▸ Texto proporcionado
****
Este día es día de precepto, hay que ir a misa. La misa está dedicada a honrar a María, Madre de Dios y de la Iglesia.
María Madre de Dios. María era una joven Israelita que vivía en Nazaret de Galilea y, como todos los Israelitas, esperaba que se cumpliera la promesa de Dios de mandar un Salvador al mundo. María no era una mujer como todas, pues desde siempre Dios había pensado en ella y había nacido sin pecado original.
El Papa Juan Pablo II a lo largo de su Pontificado nos recordó constantemente la grandeza de María. Nos recuerda que estamos bajo la protección de María que es Madre de Dios y Madre Nuestra. Gracias al “sí” de María, Dios se hizo hombre.
Con su respuesta, María cambió el rumbo de la historia. Dijo “sí” aceptando con alegría la voluntad de Dios, entregándose a sí misma como colaboradora de Dios y de su plan de salvación.
****
▸ Problemas por resolver
(a) Según el texto sobre María, ¿en qué lugar vivía María?
(b) Por favor, reescribe el texto sobre María desde "María Madre de" hasta "se hizo hombre.", reemplazando "Pontificado" por "papado".
Las filas no tienen nada que ver con esto.
****
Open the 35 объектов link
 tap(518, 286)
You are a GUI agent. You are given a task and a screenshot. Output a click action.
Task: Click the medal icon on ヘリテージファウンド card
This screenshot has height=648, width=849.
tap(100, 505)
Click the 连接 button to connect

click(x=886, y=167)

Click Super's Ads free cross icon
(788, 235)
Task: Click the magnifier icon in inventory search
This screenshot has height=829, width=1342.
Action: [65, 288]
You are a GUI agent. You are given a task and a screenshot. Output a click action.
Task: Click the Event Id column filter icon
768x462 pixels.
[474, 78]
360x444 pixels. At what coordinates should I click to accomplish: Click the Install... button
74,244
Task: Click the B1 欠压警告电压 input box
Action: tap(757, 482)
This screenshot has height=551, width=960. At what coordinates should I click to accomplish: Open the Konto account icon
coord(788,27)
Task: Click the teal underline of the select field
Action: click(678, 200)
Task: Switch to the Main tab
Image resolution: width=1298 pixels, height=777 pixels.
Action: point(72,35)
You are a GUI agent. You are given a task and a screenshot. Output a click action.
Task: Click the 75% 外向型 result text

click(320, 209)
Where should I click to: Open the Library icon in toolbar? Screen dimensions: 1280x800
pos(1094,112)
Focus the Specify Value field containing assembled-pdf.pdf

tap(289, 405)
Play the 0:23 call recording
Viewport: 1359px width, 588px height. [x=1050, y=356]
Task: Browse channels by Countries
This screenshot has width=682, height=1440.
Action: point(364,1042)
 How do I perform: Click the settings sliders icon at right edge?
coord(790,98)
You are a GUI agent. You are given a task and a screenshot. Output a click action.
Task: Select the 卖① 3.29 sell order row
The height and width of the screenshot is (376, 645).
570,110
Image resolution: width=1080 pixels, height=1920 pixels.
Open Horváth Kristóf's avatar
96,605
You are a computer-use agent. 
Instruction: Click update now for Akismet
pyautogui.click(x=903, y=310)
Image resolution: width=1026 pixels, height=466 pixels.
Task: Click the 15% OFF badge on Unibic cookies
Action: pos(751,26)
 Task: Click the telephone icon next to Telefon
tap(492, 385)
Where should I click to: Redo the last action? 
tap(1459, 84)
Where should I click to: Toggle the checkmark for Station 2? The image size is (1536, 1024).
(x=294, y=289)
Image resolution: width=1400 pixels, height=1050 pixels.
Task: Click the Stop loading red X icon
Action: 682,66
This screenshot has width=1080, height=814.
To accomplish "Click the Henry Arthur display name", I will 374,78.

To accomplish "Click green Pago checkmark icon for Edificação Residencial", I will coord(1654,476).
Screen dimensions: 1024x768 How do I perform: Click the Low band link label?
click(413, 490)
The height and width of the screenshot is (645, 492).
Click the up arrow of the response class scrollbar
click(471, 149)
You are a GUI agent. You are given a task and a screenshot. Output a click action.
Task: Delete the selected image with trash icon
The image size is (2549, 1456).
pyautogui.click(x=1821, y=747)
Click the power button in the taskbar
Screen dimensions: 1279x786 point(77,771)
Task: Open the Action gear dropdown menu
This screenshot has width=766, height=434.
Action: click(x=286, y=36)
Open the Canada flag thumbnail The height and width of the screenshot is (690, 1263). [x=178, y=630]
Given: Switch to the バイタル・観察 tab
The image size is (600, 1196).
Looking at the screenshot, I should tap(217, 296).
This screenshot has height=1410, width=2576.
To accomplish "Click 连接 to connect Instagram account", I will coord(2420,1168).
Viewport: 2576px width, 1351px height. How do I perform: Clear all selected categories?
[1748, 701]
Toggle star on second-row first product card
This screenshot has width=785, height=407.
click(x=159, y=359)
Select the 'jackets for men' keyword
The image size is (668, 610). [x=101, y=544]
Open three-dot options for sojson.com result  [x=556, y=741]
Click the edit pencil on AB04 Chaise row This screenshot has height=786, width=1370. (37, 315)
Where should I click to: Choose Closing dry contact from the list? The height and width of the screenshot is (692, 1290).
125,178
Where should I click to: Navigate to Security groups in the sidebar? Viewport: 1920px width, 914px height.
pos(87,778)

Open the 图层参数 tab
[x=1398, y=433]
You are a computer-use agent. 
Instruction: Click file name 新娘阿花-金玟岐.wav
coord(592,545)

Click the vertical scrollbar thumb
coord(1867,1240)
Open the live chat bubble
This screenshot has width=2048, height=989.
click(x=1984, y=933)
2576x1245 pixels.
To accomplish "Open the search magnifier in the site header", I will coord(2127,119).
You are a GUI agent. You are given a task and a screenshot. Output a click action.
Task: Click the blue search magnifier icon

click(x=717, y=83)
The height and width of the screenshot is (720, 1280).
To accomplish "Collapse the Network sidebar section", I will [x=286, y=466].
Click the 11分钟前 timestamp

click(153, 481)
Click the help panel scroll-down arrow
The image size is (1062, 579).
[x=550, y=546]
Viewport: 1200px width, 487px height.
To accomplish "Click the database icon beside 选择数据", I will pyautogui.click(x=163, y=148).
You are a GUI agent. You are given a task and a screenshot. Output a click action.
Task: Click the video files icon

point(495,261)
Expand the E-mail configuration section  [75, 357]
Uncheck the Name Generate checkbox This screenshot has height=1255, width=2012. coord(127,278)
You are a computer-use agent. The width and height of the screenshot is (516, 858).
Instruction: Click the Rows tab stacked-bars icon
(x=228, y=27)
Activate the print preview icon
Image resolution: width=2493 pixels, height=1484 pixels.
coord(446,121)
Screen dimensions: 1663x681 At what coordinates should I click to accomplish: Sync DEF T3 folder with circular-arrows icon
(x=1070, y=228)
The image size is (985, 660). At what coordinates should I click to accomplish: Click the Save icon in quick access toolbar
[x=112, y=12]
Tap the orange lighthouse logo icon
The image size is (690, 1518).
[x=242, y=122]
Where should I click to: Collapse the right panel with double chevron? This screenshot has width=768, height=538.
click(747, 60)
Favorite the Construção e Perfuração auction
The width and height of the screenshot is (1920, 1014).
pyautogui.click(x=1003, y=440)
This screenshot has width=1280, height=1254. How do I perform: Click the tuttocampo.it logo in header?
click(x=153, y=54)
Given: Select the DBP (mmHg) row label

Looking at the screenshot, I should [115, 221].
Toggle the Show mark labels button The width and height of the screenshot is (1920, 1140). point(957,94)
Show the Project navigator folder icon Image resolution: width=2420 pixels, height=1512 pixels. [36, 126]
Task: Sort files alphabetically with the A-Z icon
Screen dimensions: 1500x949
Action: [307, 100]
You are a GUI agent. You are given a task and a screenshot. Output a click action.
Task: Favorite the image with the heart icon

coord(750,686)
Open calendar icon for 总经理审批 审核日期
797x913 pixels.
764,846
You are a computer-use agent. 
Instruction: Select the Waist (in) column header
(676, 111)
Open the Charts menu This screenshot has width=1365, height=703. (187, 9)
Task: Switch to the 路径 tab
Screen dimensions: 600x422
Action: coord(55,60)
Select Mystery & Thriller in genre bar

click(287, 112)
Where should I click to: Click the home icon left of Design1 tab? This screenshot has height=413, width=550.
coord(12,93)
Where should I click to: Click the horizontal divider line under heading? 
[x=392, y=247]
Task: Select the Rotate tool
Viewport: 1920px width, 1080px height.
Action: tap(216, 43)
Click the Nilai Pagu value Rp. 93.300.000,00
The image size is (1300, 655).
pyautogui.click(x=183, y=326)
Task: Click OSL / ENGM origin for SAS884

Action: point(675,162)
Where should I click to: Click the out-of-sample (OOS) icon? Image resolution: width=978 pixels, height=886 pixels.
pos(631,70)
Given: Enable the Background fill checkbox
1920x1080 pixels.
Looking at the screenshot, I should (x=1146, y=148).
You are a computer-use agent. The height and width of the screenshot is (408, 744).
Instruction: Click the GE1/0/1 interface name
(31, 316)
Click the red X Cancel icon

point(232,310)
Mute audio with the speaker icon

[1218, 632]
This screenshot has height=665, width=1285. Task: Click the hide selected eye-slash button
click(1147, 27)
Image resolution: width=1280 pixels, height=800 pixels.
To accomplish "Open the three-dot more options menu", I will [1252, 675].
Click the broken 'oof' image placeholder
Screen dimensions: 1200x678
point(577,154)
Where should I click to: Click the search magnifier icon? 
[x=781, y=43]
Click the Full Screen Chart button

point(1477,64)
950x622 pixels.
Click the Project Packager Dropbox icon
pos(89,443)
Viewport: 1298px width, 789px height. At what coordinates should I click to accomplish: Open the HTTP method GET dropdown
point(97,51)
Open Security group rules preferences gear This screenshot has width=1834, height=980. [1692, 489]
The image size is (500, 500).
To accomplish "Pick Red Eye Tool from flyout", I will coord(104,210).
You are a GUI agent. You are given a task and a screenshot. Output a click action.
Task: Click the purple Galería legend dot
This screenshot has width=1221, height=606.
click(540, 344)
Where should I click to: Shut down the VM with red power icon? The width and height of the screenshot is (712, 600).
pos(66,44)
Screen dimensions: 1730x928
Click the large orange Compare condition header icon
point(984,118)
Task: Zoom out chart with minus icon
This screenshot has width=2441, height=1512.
****
▸ Las respuestas
(a) En Nazaret de Galilea.

(b)
María Madre de Dios. María era una joven Israelita que vivía en Nazaret de Galilea y, como todos los Israelitas, esperaba que se cumpliera la promesa de Dios de mandar un Salvador al mundo. María no era una mujer como todas, pues desde siempre Dios había pensado en ella y había nacido sin pecado original.
El Papa Juan Pablo II a lo largo de su papado nos recordó constantemente la grandeza de María. Nos recuerda que estamos bajo la protección de María que es Madre de Dios y Madre Nuestra. Gracias al “sí” de María, Dios se hizo hombre.